Para o general Carlos Alberto dos Santos Cruz, a diferença agora de quatro anos atrás é que há menos violência. Protestos nos últimos dias foram motivados pela alta nos preços dos alimentos
11/04/2008 00:26
O descontentamento social e as manifestações violentas dos últimos dias no território haitiano são similares à revolta em fevereiro de 2004 que culminou na queda do então presidente Jean-Bertrand Aristide. Foi o que afirmou ontem o comandante militar da Missão das Nações Unidas de Estabilização do Haiti (Minustah), o general brasileiro Carlos Alberto dos Santos Cruz.
Há quatro anos, os norte-americanos intervieram militarmente para conter a crise, passando após dois meses o controle do país à Minustah. A diferença agora, segundo Santos Cruz, é que há menos violência em meio à população e as tropas internacionais, 7.060 militares, dos quais 1.200 são brasileiros, estão presentes. Desde o início das manifestações, na última semana, cinco pessoas morreram e mais de 40 ficaram feridas.

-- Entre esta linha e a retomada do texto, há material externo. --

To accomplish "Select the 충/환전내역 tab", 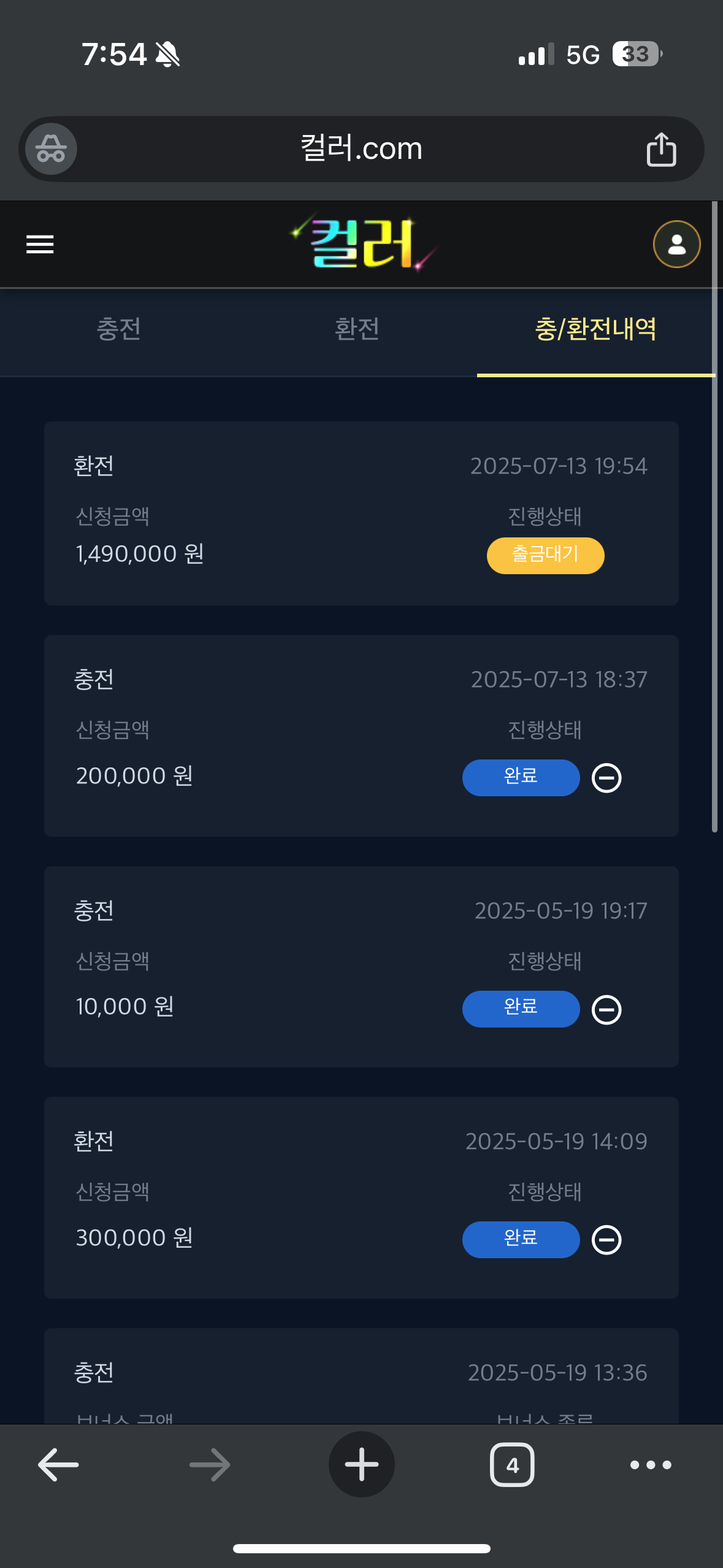I will (x=595, y=330).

Ontem, a situação se apaziguou um pouco e o comércio reabriu após três dias. Para Santos Cruz, bandidos se aproveitam das manifestações para realizar pilhagens e insuflar a população contra a presença das tropas de paz da ONU. Cerca de 80% da população está desempregada e sobrevive com menos de US$ 2 por dia.
Ontem, era esperada a renúncia do primeiro-ministro Jacques-Édouard Alexis. O Senado haitiano aprovou quarta-feira à noite, em uma sessão extraordinária, a solicitação de renúncia de Alexis, após os violentos protestos registrados nos últimos dias motivados pelos elevados preços dos alimentos.

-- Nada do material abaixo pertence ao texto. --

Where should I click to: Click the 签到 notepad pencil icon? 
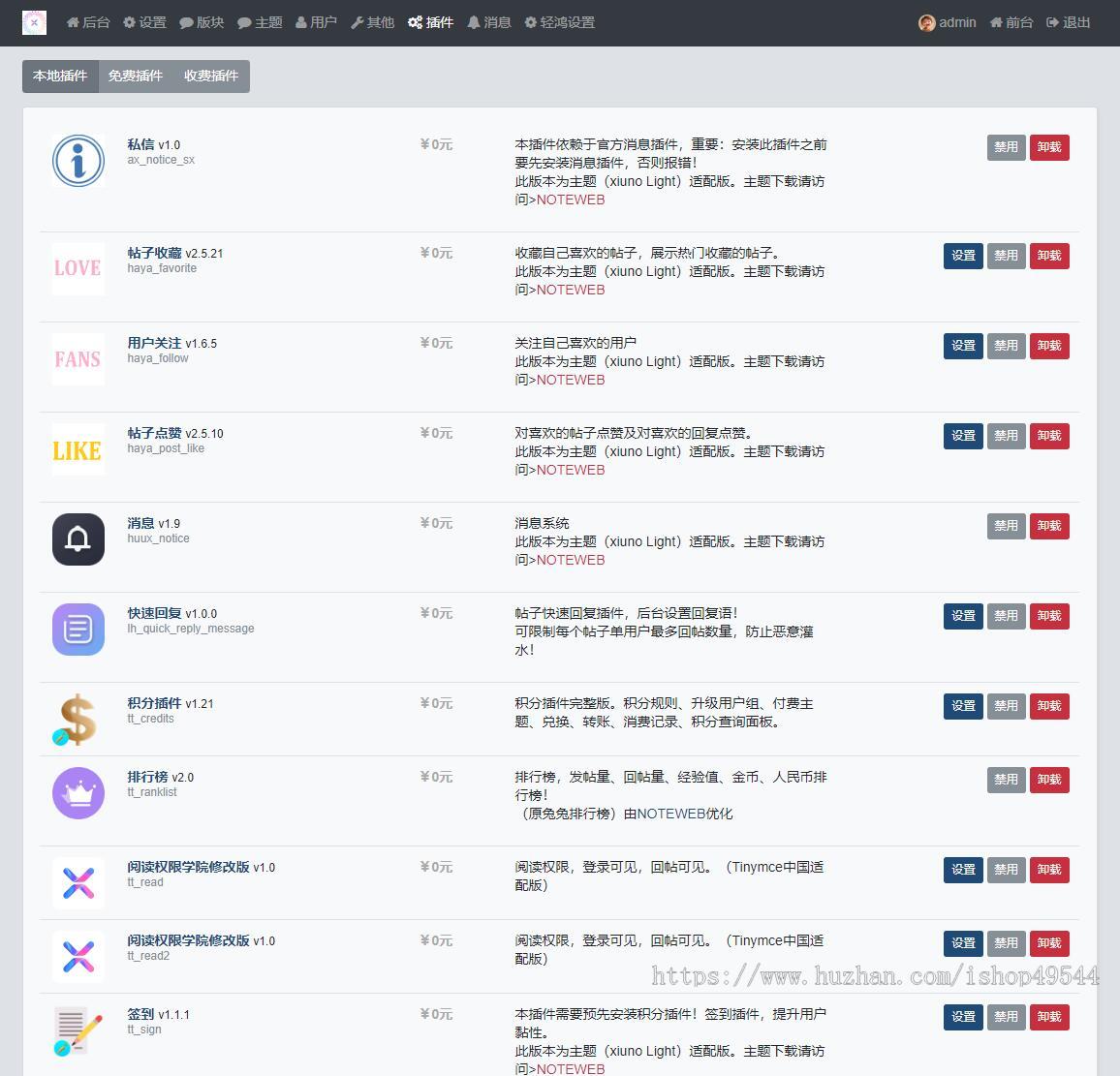point(78,1030)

A Constituição obriga o premier a sair do cargo em 24 horas se uma das duas câmaras legislativas retirar seu apoio. Há um mês, Alexis teve que enfrentar uma revolta no Parlamento. Sob ameaça de um voto de censura por parte da oposição, insatisfeita com o governo ante a alta dos preços dos produtos de consumo, o primeiro-ministro recusou as críticas e conseguiu reverter o quadro.
Porto Príncipe encontrou-se praticamente paralisada e suas ruas exibem vestígios dos confrontos, com barricadas de pneus queimados, pedras e lixos. Na cidade, pararam atividades comerciais e de transporte, e as instituições públicas e as escolas também não abriram. Os postos de combustíveis ficaram fechados, o que provocou a escassez de combustível, principalmente do gás de cozinha. O presidente René Preval pediu pela televisão calma à população. (da Folhapress)
RAIO X DO PAÍS
Nome oficial: República do Haiti
Capital: Porto Príncipe
População: 8,8 milhões de habitantes
Área: 27.750 km
Idiomas: Crioulo e francês (oficiais)
Religiões: Cristianismo (majoritário, dividido entre católicos, protestantes e outras correntes), ritos de procedência africana
Governo: república com características de presidencialismo e parlamentarismo
Moeda: gourde (cotação, US$ 1,00 equivale a 35,95)
Dados gerais: O Haiti, país mais pobre das Américas, divide, a oeste da ilha de Hispaniola com a República Dominicana, a leste. A ilha foi visitada por Cristóvão Colombo na descobertada da América, em 1492. Em 1801, o ex-escravo Toussaint l'Ouverture começa a governar o Haiti. Preso pelos franceses, a independência ocorre em 1804, proclamando-se a primeira república negra do mundo. A história do país é conturbada, incluindo as ditaduras de François Duvalier, o Papa Doc, de 1957 a 1971, e do filho Jean-Claude Duvalier, o Baby Doc, de 1971 a 1986. Diversos governos instáveis sucederam-se, havendo a presença de tropas de intervenção e de paz a partir de 1994. O Brasil comanda uma força desde 2004. Em 2006, foi empossado o atual presidente René Préval.